Do they also require that the emergency update fixes/removes the offending dependency, or can just push out a random emergency update?
-
@cvi said in In other news today...:
@cheong said in In other news today...:
push out emergency update if there are.
Do they also require that the emergency update fixes/removes the offending dependency, or can just push out a random emergency update?
Of course it's about the emergency update fixes. :)
Since our products are fully on cloud, we can just pushes message of when will the update be scheduled and then update them whenever we want after office hour.
Our feature branches need to be updated following the change, but fortunately most of them can be done neatly solely with auto-merge.
-
@cheong said in In other news today...:
Our Data Protection Officer
In relation to abovementioned incident I asked around who that should be in our company. I didn't find anybody.
-
@cheong said in In other news today...:
and push out emergency update if there are
The attack targets the developer machines. That does not seem to be the correct response.

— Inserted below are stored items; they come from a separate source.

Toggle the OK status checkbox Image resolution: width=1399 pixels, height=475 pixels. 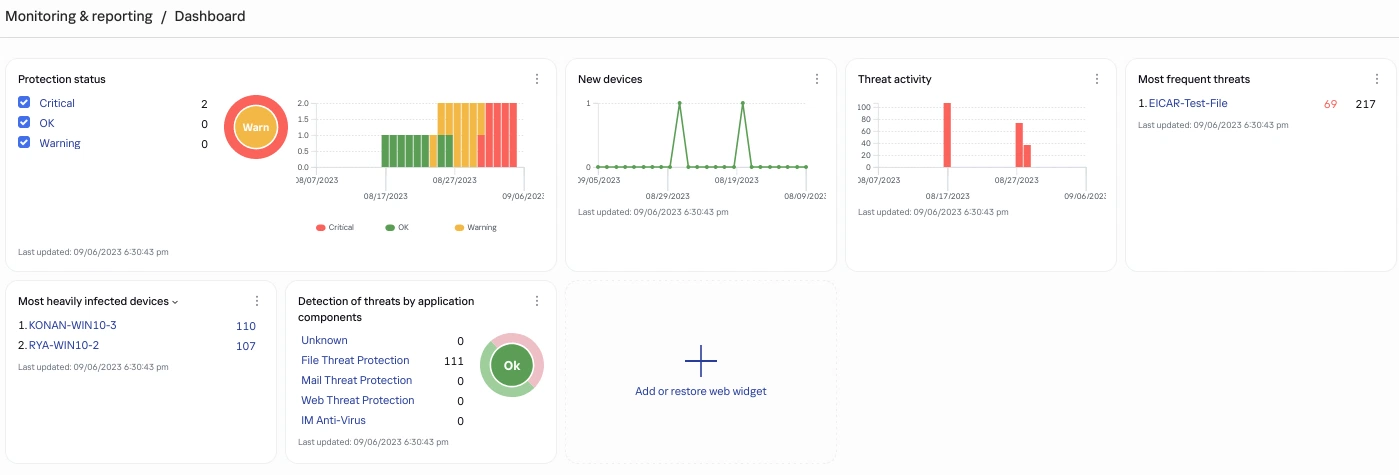point(24,123)
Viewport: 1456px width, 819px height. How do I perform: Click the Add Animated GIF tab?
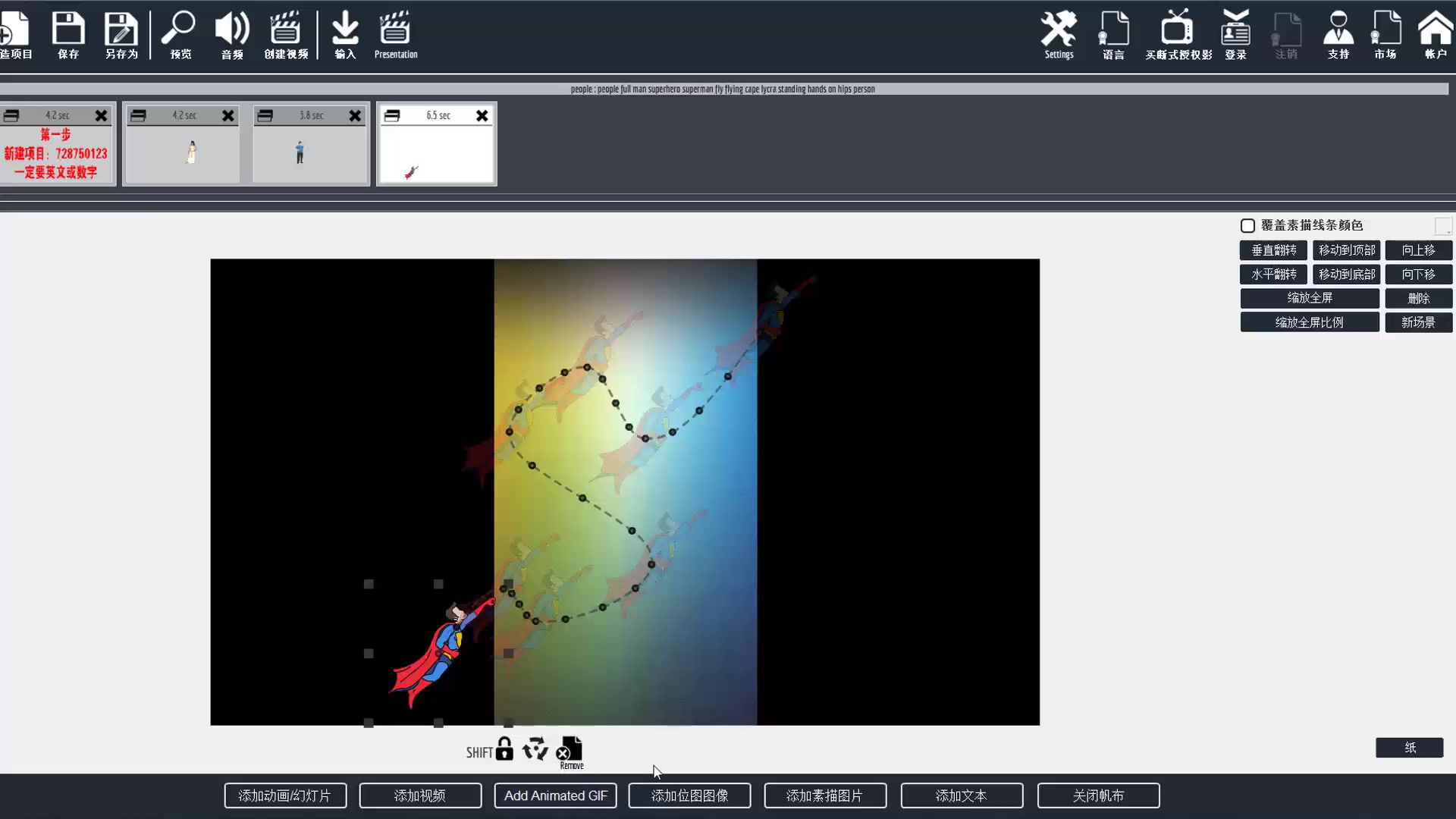[556, 795]
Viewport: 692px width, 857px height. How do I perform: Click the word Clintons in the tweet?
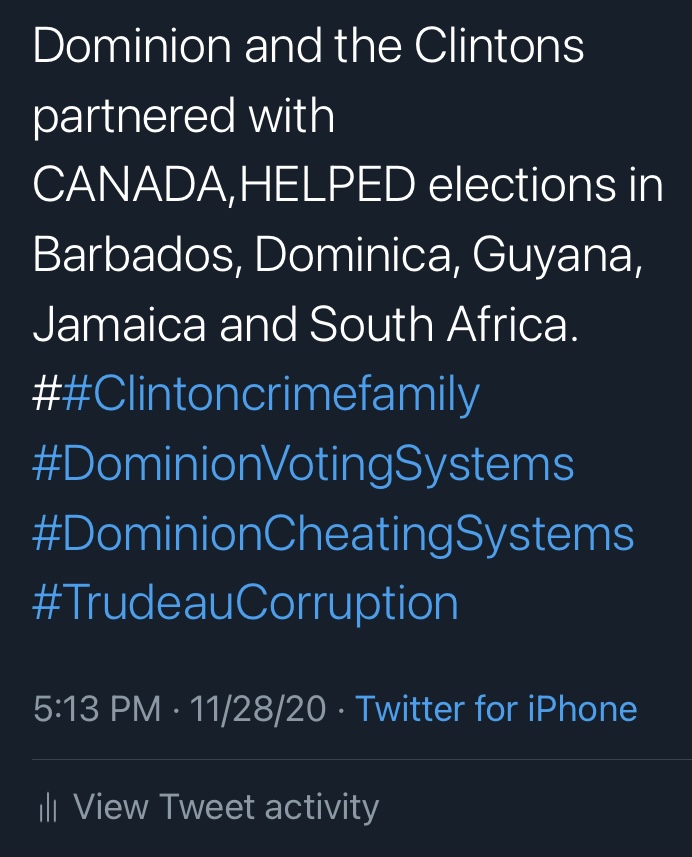point(499,46)
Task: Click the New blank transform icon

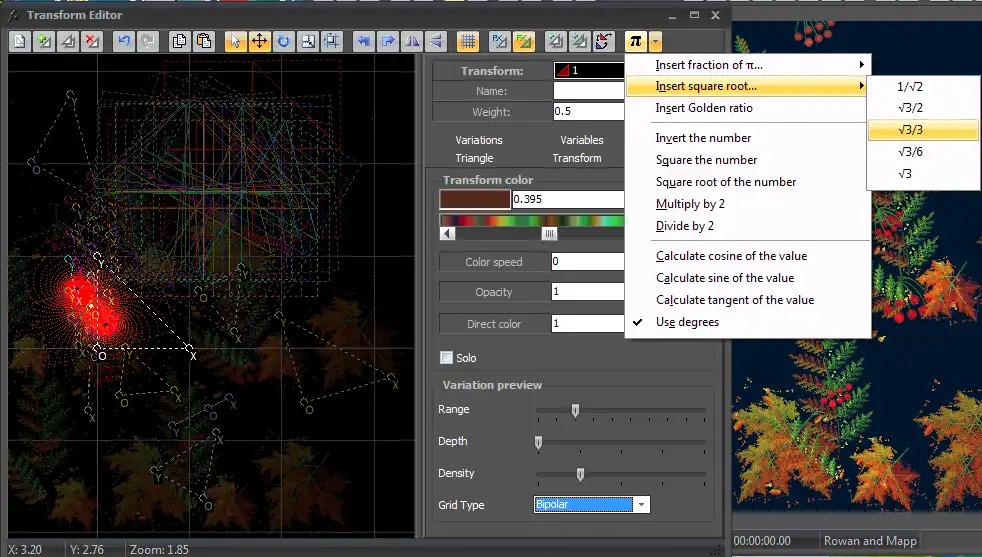Action: [20, 41]
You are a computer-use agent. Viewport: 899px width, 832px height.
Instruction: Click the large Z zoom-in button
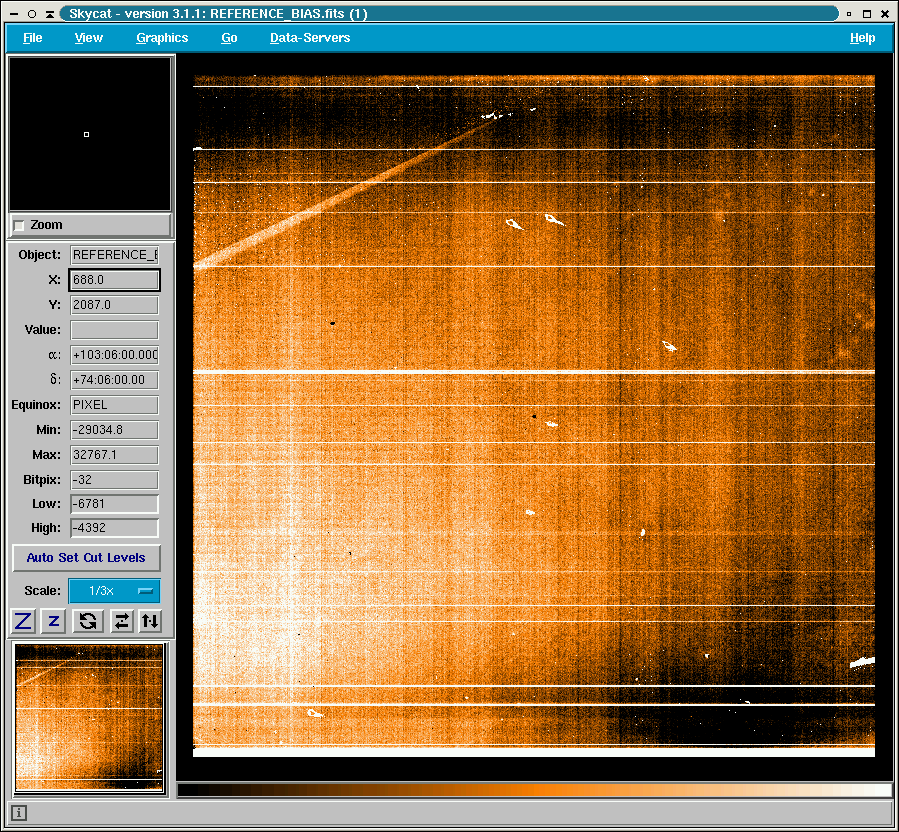click(x=23, y=621)
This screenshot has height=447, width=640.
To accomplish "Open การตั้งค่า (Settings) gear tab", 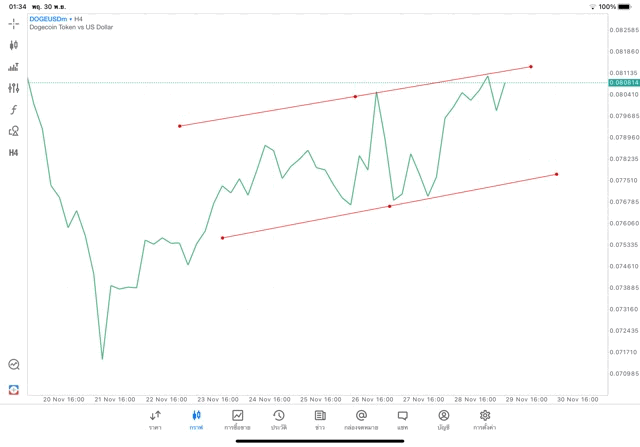I will 485,420.

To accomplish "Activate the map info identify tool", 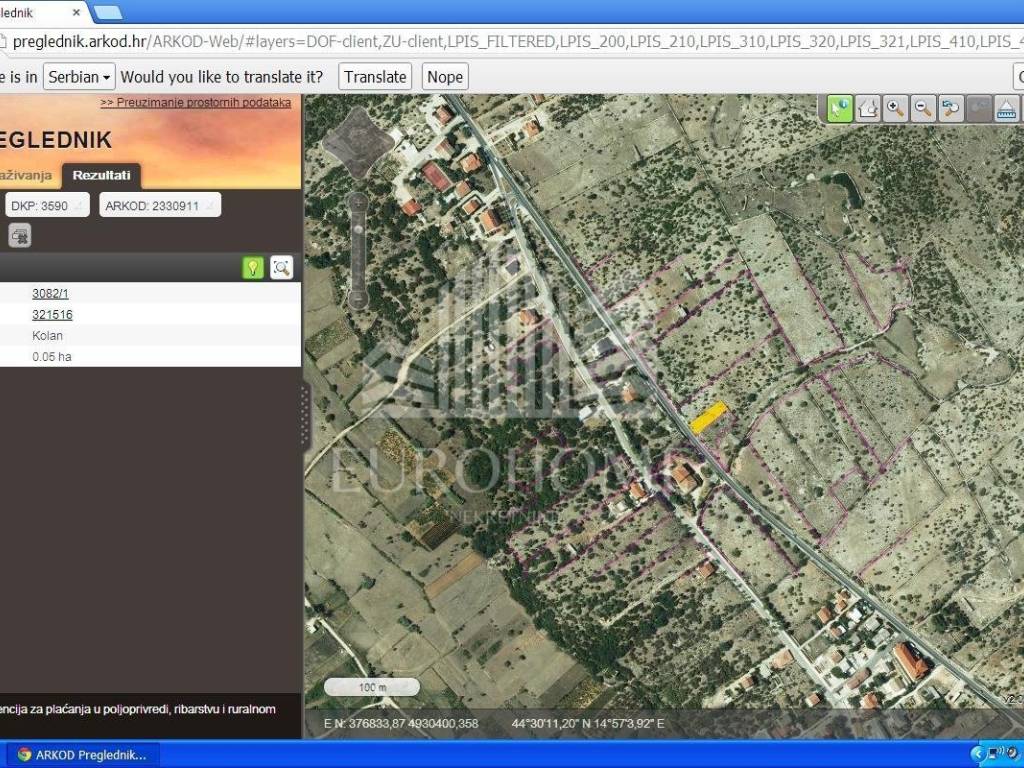I will coord(840,108).
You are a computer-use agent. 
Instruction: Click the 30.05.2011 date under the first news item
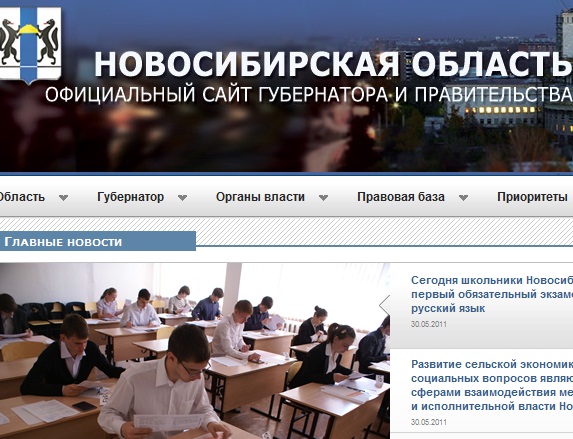click(x=429, y=324)
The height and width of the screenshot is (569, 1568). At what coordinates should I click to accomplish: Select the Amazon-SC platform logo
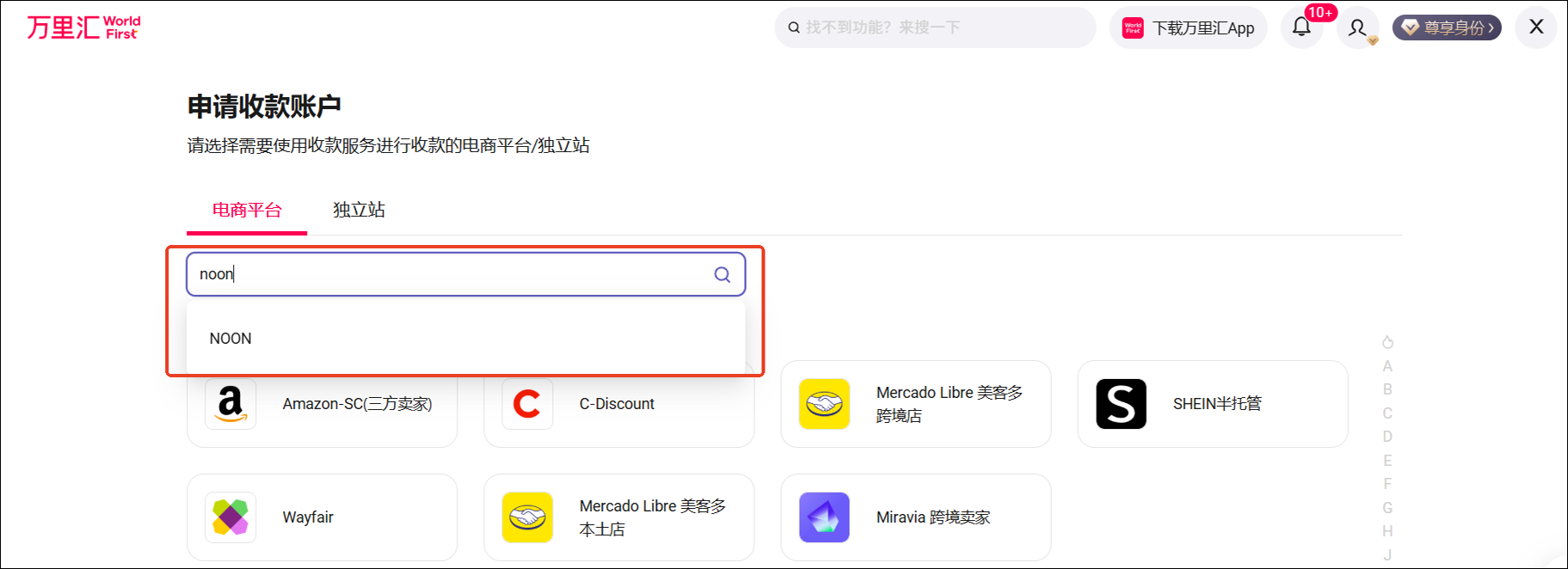pos(231,404)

The good version should be properly pinned in the
package.json
s, but they also need to check whether anybody did an update during the window of compromise and if yes, have that developer change all passwords and have their machine checked for miners and probably reinstalled.
-
Local reports said he pronounced the word ‘meow’ 55 times from the moment he entered the courtroom to the time he was removed.
Prosecutor Fernando Guzzo, rubbishing defence claims Pereg is mentally unfit to be tried, told the jury of six men in his opening address to the court on Tuesday: “I ask jury members not to let themselves be fooled and bark more loudly.”
-
@Bulb said in In other news today...:
@cheong said in In other news today...:
Our Data Protection Officer
In relation to abovementioned incident I asked around who that should be in our company. I didn't find anybody.
Congratulations on your new role.
-
@Zecc I wouldn't actually mind if I ended up being nominated for it (and given some power).
-
@Bulb No power. Just responsibility (and stomach ulcers and a minor heart condition).
-
@remi said in In other news today...:
But if I was e.g. walking back to a meeting point and not seeing someone I was expecting, I might go in person to the ranger's hut (or whatever other local presence there might be).
Maybe, but I probably wouldn't. I don't know where this particular hiker was lost, but in the western US, there might be one ranger station for a forest covering millions of acres (tens of thousands of square kilometers), and that station might be hours from your location. I might not even know where a ranger station is, since in many cases you can just look at a map, see there's a trail that crosses a road, drive there, park on the side of the road, and start hiking without needing any kind of permit or other contact with a Ranger. But I probably have a phone and can dial it instantly (assuming I have a signal in the middle of nowhere).
-
@HardwareGeek I thought my hypothetical scenario was clearly implying that I was close to such a ranger's station (in particular the part between parentheses). Clearly I underestimated the ability of local denizens to be annoying and/or ic for no good reason.
Anyway, it's irrelevant to my original point (have a phone call marked as originating from 911 when it isn't probably isn't a good idea), so whatever.